··· Data section ···

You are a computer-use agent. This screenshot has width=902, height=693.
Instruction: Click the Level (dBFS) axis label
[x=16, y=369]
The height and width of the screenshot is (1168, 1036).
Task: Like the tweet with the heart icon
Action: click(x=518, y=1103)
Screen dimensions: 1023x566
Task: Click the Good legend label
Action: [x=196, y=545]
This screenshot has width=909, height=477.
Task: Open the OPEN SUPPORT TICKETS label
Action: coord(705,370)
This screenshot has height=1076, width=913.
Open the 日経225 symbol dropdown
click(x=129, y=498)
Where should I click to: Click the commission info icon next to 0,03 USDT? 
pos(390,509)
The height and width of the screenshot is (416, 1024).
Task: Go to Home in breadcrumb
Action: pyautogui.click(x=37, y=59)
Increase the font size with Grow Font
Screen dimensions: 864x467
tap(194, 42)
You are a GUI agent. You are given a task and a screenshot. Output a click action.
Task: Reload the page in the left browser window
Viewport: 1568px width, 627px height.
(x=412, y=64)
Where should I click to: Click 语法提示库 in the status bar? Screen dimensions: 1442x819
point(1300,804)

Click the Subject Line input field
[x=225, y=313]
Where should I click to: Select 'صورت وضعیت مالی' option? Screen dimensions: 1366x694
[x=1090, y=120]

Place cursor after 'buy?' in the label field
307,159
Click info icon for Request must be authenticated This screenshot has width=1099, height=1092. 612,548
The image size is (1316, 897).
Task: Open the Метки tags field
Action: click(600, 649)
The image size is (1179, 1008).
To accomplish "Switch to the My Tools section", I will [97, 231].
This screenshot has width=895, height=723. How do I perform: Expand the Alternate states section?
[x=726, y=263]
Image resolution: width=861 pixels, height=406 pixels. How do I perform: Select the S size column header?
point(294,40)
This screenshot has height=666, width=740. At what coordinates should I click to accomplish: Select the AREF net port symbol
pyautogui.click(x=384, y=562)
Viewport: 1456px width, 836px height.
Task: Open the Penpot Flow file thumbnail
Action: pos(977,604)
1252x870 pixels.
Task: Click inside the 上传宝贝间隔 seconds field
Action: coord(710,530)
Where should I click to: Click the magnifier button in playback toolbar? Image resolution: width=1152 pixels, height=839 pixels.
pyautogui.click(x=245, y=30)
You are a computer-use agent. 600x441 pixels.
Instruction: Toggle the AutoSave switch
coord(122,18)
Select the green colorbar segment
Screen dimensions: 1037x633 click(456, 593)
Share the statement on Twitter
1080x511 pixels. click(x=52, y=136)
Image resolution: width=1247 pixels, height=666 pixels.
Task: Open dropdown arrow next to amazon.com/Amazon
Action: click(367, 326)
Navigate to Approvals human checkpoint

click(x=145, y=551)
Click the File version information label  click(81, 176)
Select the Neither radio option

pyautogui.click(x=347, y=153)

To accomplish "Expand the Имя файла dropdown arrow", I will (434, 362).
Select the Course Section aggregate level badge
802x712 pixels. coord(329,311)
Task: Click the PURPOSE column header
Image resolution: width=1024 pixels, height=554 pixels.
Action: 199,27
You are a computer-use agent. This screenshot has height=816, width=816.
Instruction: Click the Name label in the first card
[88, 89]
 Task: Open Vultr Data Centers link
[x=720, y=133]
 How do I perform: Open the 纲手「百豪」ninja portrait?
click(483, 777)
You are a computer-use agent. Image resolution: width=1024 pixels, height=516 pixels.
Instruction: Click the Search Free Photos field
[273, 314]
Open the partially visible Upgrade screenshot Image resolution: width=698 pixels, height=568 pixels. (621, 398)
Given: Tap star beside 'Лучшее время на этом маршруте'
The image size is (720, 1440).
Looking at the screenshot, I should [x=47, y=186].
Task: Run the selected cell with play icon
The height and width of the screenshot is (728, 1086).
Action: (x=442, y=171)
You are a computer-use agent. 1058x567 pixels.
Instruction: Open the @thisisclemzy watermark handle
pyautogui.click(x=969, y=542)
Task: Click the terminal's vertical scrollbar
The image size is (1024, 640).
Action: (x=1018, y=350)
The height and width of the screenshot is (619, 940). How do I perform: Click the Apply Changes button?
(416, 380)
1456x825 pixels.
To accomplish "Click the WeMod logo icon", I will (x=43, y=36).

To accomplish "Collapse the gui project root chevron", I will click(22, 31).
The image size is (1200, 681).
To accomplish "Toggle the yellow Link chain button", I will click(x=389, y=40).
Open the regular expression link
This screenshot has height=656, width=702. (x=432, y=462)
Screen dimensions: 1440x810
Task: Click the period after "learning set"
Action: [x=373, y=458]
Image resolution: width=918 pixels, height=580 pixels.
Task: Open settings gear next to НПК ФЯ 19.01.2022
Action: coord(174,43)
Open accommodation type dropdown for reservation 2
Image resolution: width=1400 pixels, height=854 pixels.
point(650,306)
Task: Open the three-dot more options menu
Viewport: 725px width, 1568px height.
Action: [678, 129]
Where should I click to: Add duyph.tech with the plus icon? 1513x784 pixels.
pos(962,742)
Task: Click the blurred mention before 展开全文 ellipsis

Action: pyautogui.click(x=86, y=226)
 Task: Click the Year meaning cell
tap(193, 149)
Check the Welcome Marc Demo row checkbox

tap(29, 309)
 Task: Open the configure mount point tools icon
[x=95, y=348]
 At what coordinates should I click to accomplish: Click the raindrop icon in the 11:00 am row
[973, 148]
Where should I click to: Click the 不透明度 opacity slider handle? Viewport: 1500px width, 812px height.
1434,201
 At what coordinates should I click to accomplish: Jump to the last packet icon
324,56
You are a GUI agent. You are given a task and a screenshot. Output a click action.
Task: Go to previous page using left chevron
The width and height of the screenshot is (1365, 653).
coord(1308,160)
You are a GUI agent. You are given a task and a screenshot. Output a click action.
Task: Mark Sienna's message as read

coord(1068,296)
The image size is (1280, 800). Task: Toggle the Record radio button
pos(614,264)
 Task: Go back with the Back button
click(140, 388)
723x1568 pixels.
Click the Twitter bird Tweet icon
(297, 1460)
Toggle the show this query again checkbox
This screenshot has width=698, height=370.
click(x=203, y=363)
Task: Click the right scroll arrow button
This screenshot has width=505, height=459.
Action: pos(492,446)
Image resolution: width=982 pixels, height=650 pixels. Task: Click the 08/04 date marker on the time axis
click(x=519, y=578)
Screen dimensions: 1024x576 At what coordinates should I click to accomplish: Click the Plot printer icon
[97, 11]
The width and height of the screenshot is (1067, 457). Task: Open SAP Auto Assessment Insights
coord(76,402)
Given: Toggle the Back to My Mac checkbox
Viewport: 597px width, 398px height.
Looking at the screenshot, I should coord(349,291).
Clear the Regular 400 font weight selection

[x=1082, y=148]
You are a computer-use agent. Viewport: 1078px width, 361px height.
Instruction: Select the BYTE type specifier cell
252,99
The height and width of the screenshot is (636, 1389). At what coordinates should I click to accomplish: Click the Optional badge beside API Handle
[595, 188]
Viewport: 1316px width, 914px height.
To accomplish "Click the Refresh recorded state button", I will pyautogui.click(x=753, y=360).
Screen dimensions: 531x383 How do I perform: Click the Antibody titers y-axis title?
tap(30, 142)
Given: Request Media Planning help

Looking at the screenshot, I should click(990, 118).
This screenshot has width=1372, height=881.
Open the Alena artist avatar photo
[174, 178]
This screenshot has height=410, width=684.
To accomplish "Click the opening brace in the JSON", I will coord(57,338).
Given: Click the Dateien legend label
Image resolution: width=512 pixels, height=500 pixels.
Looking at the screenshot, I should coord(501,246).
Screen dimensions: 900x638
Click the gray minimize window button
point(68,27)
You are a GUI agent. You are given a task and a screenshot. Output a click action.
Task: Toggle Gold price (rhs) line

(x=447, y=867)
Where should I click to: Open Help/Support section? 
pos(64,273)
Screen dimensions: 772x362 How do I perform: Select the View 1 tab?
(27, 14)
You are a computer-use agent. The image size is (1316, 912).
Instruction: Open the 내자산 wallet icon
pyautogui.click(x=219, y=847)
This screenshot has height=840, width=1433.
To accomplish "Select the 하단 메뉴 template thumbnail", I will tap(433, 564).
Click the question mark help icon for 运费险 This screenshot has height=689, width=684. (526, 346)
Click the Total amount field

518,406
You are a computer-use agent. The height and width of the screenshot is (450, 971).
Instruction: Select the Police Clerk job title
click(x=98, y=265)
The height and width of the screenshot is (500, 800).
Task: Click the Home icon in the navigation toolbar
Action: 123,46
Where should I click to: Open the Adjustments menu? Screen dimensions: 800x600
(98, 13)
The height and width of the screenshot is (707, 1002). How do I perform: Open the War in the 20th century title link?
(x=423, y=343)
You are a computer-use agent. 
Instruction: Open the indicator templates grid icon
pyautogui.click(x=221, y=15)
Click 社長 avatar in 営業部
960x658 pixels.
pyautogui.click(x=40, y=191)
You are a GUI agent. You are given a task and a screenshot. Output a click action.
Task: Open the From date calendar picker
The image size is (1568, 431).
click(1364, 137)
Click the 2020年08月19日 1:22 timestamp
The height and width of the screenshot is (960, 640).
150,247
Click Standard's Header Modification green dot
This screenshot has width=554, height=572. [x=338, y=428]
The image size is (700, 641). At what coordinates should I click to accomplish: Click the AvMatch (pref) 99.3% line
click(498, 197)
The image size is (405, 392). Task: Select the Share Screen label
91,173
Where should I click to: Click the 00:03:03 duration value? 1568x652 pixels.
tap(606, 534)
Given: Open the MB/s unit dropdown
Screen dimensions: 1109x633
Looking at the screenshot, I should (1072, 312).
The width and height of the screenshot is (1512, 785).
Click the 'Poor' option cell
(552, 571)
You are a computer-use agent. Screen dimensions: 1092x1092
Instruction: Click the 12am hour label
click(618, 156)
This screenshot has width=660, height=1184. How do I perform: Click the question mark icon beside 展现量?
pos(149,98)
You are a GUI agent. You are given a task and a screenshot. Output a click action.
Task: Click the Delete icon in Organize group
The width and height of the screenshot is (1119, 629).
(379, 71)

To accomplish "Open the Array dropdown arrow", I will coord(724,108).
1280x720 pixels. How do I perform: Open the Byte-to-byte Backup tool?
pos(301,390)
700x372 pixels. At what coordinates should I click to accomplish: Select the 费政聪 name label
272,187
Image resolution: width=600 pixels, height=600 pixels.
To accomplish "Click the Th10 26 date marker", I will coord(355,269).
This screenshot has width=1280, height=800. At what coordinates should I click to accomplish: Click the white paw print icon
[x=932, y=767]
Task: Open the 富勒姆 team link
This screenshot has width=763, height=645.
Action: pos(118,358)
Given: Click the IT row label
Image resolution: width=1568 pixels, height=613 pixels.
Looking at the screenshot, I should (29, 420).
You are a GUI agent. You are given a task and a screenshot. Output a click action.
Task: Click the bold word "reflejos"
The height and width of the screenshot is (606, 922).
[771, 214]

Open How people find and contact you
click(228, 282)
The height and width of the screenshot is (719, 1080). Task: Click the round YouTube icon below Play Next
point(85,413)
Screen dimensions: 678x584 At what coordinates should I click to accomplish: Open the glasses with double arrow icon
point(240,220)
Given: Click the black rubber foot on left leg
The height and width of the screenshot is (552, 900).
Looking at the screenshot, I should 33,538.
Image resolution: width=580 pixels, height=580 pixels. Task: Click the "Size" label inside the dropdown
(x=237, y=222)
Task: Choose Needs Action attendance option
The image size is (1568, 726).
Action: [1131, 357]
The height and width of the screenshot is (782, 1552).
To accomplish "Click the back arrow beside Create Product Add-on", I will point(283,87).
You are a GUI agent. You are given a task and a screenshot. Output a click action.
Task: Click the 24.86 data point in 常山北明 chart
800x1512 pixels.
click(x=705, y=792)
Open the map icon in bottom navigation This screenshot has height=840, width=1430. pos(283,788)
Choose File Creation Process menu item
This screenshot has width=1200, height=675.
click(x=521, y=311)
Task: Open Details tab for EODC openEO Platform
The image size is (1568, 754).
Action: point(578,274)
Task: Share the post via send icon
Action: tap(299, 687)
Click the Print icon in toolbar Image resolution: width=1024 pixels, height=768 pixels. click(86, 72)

···

§ Task requirements
Tally the lines of the data that contain the string "Choose" and report the total alone.

§ Result
2